Suggestion, get an MSATA to SATA adapter and test it in another PC or if not available get a MSATA to USB for a couple of quid last time I looked, least then you can check if the drive has given up.
128 is more than enough to run Windows 10 from. I have a 128 GB SSD in my laptop that I run Windows and Office from with no issues. Space will become limited if you have a lot of media files though. I keep my user folders, Documents, Pictures, Music, etc on a second 256 GB SSD. My laptop has dual drive bays.
Thanks for bearing with me - I am only semi-technical(!)
To get clear, when I was on the 512GB SSD although I am able to boot from the thumb drive, when I try to install Windows
where it asked "Where do you want to install Windows?" I think when I clicked on "Windows can't be installed on this drive (show details)", I think the details did say something about not finding signed drivers.
I do still find this confusing because you say:
"If Windows Setup can see and install to this drive, its not a driver issue."
and then
"The fact that your not getting the "no signed drivers found" message when booting from the thumb drive, tells me it was looking for a driver for the USB external optical drive"
So althought it's not a driver issue, Windows was looking for a driver.
But why would it be looking for a driver for the USB external optical drive when clearly it can read the DVD perfectly well?
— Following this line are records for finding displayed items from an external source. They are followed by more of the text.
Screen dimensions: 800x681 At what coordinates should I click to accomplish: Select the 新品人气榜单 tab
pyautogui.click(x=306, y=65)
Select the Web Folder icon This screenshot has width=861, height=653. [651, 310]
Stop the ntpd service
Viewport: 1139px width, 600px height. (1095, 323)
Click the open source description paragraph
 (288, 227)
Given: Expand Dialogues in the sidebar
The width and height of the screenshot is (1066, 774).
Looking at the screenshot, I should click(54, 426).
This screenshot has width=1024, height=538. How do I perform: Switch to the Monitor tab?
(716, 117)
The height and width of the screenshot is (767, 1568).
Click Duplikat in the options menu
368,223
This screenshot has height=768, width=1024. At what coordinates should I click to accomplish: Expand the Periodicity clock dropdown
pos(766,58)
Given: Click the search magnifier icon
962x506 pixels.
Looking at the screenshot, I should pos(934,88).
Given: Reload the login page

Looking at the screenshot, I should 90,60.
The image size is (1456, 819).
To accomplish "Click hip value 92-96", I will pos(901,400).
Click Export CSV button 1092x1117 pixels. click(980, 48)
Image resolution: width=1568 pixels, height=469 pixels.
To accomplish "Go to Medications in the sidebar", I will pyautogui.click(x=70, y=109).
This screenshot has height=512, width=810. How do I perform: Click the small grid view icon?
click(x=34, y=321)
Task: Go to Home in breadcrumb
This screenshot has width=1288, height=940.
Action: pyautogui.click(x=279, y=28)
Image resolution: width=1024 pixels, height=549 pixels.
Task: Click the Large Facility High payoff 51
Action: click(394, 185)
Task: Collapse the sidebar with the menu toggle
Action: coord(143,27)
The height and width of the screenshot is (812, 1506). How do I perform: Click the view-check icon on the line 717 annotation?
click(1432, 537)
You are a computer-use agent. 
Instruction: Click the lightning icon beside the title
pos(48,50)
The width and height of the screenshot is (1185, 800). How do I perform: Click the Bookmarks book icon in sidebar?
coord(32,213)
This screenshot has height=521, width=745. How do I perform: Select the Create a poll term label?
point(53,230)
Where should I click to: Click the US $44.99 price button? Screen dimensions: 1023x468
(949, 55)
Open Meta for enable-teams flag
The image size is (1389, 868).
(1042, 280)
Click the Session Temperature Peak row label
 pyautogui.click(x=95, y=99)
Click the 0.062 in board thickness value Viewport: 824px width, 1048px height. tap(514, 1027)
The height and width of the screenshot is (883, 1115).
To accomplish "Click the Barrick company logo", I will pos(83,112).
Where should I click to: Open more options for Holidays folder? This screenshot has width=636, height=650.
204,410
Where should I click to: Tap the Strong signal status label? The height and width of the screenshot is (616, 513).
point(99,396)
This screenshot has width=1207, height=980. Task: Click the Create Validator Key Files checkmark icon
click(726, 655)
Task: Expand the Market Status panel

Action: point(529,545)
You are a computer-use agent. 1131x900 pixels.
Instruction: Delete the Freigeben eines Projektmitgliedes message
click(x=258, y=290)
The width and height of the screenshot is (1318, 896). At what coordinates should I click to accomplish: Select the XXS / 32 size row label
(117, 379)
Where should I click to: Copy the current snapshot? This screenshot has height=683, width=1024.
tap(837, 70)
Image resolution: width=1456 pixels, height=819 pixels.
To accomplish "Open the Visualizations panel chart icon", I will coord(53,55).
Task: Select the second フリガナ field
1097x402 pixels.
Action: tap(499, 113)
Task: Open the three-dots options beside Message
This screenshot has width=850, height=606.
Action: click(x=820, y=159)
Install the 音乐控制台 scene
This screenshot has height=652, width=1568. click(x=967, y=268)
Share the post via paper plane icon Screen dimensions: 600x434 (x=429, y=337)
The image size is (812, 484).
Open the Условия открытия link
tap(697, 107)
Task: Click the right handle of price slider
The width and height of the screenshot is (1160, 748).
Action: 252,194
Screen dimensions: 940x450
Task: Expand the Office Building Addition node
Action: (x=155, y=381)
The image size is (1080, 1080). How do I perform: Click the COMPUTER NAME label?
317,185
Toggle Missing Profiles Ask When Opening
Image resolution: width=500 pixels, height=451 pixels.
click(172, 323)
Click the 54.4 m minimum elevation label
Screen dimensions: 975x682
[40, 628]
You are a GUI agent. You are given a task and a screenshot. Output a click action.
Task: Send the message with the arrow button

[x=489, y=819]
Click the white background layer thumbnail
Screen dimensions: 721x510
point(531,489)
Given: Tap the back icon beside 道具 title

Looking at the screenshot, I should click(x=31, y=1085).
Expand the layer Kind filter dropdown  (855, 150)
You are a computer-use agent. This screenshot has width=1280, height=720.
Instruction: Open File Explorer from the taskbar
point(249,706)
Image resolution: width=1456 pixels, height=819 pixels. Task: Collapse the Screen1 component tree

Either way I have already triggered a manual update (from the Control Panel) before reading the above and it is busy downloading a "Cumulative Update for Windows 10 version 1067 for x64 based systems KB4015438".
As far as I knew, you never mentioned getting the no driver found message when booting from the thumb drive. That's why I assumed it was looking for a driver for the optical drive. It may have just been looking for a USB 3 driver? Windows does some strange things that will baffle even the more experienced. Booting from the DVD I don't think you ever got as far a detecting the hard drive? I'd have to go read it all over again.
Running Windows update manually won't hurt anything. Once its all done and says you are up to date then go have a look in Device Manager for any hardware issues.
If you wanted to, you could boot from the DVD in that same optical drive and see if you get the no driver found message. It won't hurt your current install, you just quit before it does anything. If you still get that message then we know for sure its looking for a driver for the optical drive or USB 3, not for the hard drive interface. If you don't get that message then it was due to what ever s going on with the other hard drive.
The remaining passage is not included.